Boone and he regarded each other. Boone ground his teeth noisily. The man exhaled and winced. Boone weighed up the odds — and saw the blood starting to stain the duvet cover.

‘I want extra money. I’m not a fucking paramedic.’

‘OK. There’s money in my wallet. Sterling. But I need the wound re-dressing, I think. The bullet has been removed, so you don’t have to worry about that.’

Boone sneered and knew that there and then he should have set sail and hoisted the man into the Atlantic, dead or alive. But the money lured him and he was also proud that — up to a point — he was a man of his word. He had been contracted to do a job and he would do it to the best of his abilities.

He nodded and realized why Aleef had given him the first aid kit, in which he’d found half a dozen morphine ampoules amongst everything else. He knelt down and peeled the blood-soaked bandages from the arm, revealing a truly ugly wound underneath, most likely caused by a gunshot that had entered the back of the bicep. He looked into the man’s eyes; his head was angled down as he watched Boone.

‘Jesus,’ Boone said again.

‘Your prophet, not mine,’ the man said. ‘Although I doubt you have a religious bone in your body.’

‘Strictly an unbeliever.’

‘Then why blaspheme?’

Boone shrugged and dropped the bandages into a plastic waste bin, where they landed with an unedifying splat.

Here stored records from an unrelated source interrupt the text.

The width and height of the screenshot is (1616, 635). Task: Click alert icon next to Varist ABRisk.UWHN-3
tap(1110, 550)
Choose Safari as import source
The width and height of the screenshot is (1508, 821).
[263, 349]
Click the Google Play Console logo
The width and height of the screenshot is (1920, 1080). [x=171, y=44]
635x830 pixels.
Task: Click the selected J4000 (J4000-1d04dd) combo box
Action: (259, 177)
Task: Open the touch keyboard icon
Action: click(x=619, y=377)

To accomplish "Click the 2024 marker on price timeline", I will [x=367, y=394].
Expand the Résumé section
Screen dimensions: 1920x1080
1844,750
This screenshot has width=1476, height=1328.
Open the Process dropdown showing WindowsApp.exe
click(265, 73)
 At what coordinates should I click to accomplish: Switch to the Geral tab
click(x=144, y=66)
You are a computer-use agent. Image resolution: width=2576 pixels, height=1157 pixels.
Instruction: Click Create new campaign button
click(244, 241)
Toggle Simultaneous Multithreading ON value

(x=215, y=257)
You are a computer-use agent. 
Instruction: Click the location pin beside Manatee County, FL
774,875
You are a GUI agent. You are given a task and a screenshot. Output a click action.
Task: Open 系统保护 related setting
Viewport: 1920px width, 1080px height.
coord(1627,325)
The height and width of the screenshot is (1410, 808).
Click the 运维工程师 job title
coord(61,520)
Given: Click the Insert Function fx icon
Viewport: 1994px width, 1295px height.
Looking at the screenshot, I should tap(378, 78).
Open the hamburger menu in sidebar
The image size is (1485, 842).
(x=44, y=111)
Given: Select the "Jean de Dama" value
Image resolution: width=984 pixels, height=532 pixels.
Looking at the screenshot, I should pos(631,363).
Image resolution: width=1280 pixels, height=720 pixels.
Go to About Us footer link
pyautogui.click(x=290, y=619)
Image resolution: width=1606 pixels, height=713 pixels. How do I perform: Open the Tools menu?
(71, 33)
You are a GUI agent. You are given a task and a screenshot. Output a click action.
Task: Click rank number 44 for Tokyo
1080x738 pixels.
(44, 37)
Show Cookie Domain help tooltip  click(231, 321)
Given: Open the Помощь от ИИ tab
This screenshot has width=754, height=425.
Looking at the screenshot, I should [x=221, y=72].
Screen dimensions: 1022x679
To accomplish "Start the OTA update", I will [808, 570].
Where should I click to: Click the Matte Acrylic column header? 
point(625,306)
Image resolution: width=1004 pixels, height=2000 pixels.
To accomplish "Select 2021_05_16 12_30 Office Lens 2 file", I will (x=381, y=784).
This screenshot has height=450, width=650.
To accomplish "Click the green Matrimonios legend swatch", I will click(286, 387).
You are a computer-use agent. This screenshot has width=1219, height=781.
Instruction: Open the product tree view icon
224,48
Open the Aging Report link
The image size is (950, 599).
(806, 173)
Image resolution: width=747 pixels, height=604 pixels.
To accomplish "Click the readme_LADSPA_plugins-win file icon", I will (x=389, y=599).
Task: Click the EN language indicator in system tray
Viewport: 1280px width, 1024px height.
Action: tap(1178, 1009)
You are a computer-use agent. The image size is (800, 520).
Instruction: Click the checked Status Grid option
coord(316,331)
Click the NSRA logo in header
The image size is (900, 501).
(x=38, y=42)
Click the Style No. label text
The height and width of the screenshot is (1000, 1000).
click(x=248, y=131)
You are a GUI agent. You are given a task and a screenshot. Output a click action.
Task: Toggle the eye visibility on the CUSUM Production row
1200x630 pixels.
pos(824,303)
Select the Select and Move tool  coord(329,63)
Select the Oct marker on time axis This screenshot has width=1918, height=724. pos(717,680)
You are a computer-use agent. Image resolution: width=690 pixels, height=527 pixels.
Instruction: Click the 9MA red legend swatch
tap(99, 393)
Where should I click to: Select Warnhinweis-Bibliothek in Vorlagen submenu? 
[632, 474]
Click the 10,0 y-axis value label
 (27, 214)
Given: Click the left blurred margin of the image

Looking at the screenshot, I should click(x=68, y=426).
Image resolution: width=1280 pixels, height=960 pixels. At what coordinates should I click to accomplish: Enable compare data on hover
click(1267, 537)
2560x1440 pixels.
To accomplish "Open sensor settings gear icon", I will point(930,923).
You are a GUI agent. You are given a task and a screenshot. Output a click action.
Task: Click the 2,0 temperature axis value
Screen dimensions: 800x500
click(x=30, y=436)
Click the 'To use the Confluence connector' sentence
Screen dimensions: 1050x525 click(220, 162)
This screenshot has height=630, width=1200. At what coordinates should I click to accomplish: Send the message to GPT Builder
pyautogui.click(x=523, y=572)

With distaste on his face, Boone inspected the wound closely. Under normal circumstances it looked like a pretty treatable wound, if getting shot could be considered to be normal. Something any half-competent ER doctor would have eaten up. But it was blatantly obvious that this man did not wish to turn up at a casualty department.

‘Who took out the bullet?’ Boone asked.

‘A friend.’

A friend who hadn’t really cleaned up after the mess. It needed disinfecting, though the blood oozing from it appeared to be nice and clean at the moment. But wounds like this had to have proper treatment in Africa because it was a continent of disease. At least it didn’t whiff just yet.